El sueño americano que se frustró. Este sábado llega a Bolivia el primer boliviano deportado por la gestión de Donald Trump, después de este vienen dos más que ya tienen emitidos sus salvoconductos para llegar, todos en marzo. Detrás de ellos hay poco más de un centenar que ya se encuentra en centros de detención, aprehendidos por su estatus migratorio irregular en EEUU. Para ellos, la situación no ha sido de ensueño, pues sus planes se han truncado y deberán someterse a un proceso de deportación en el que un juez valorará cada situación para definir su futuro.
El encargado de Negocios de Bolivia en EEUU, Henry Baldelomar, le dijo a EL DEBER que al grupo de 127 detenidos se le han sumado esta última semana 5 connacionales más. Ya visitó a los que están en el centro de detención de Virginia, donde hay un importante número de bolivianos.
Según el censo de 2020, en total hay 123.000 con residencia legal, esa es toda la información que se tiene, sin un número proyectado sobre quiénes no tienen en orden su estatus migratorio.

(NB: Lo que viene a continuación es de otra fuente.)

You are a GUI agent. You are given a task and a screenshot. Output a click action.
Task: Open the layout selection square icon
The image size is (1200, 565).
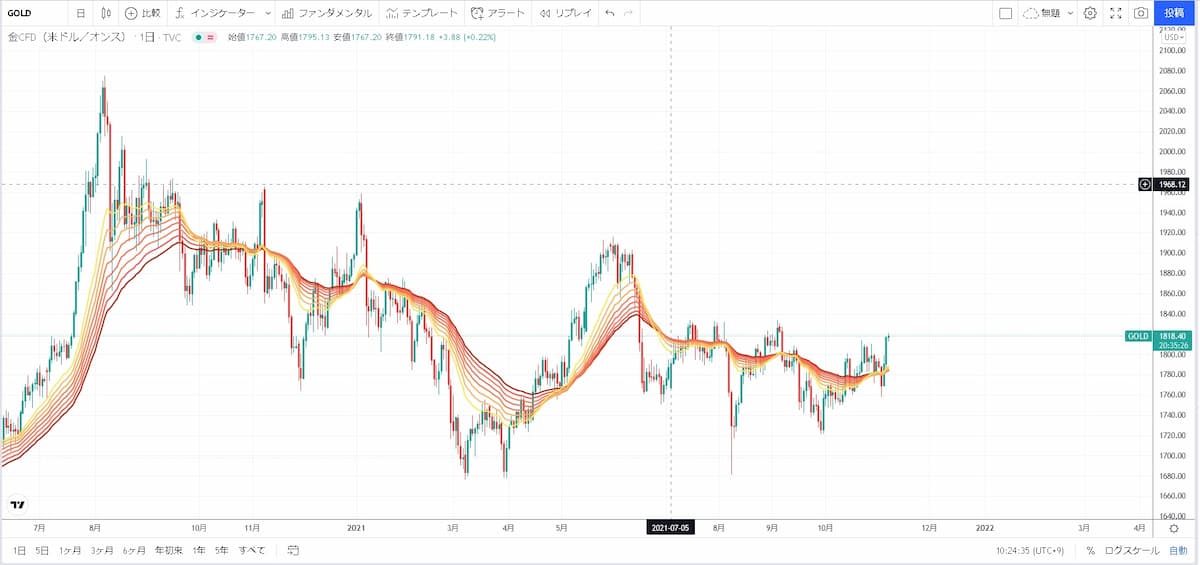1005,13
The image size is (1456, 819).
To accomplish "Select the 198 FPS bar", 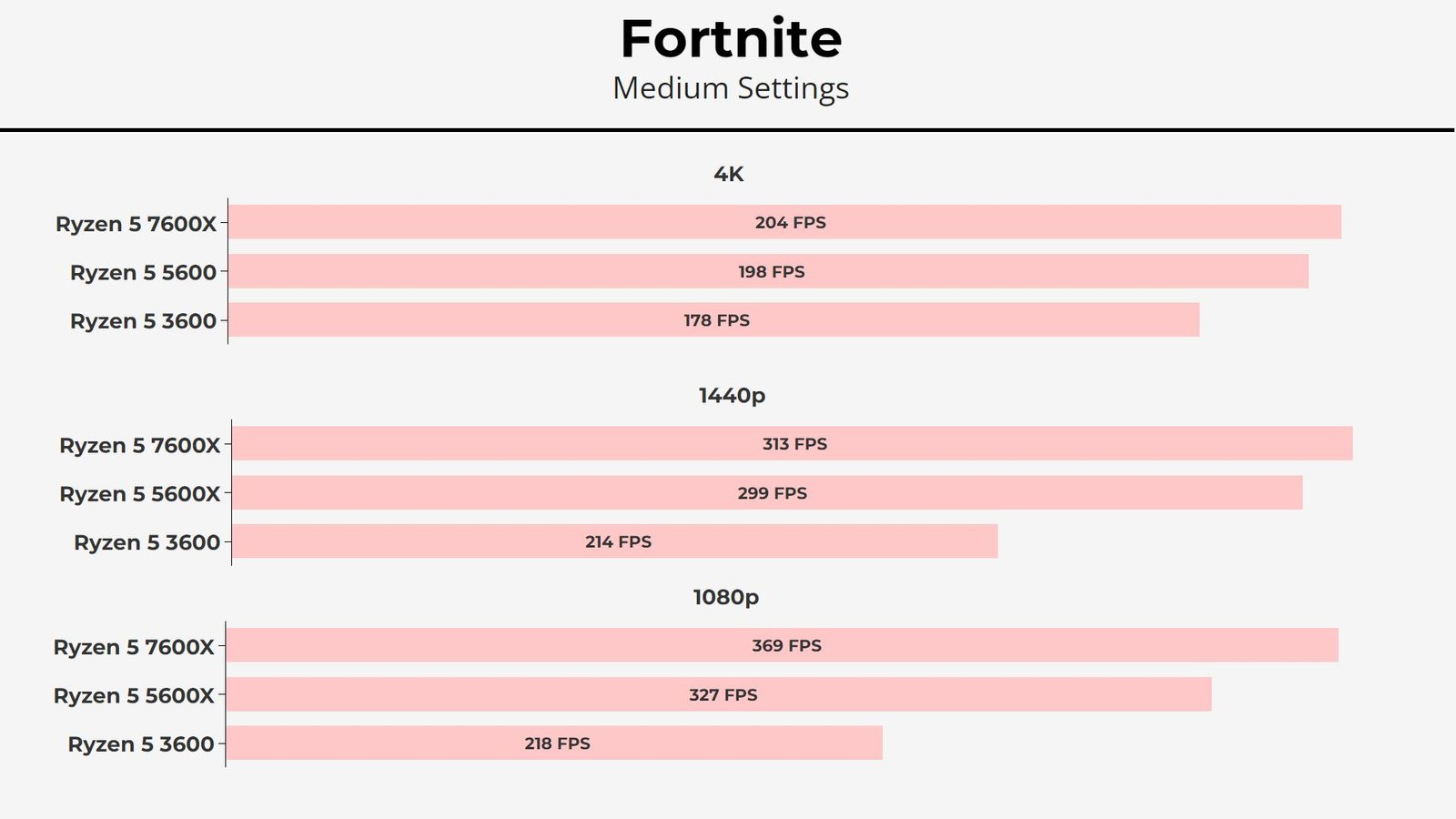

No sobrepasa la decena el número de los bolivianos que serán devueltos por EEUU (de momento), la mayoría de ellos se sometió a una audiencia preliminar en la que manifestaron su deseo de retornar a su país de origen y es menor el caso de los que se empeñan en quedarse y que se les dé la oportunidad de poner en regla sus papeles. ¿La tendrán fácil? Seguramente que no. ¡Qué bonito hubiera sido que no hubiesen tenido la necesidad de salir afuera! Que se les hubiese dado oportunidades de una vida digna en casa, en su tierra, que sus sueños hubiesen tenido asidero aquí, junto a sus seres queridos, donde también podrían haber dejado un legado y una herencia.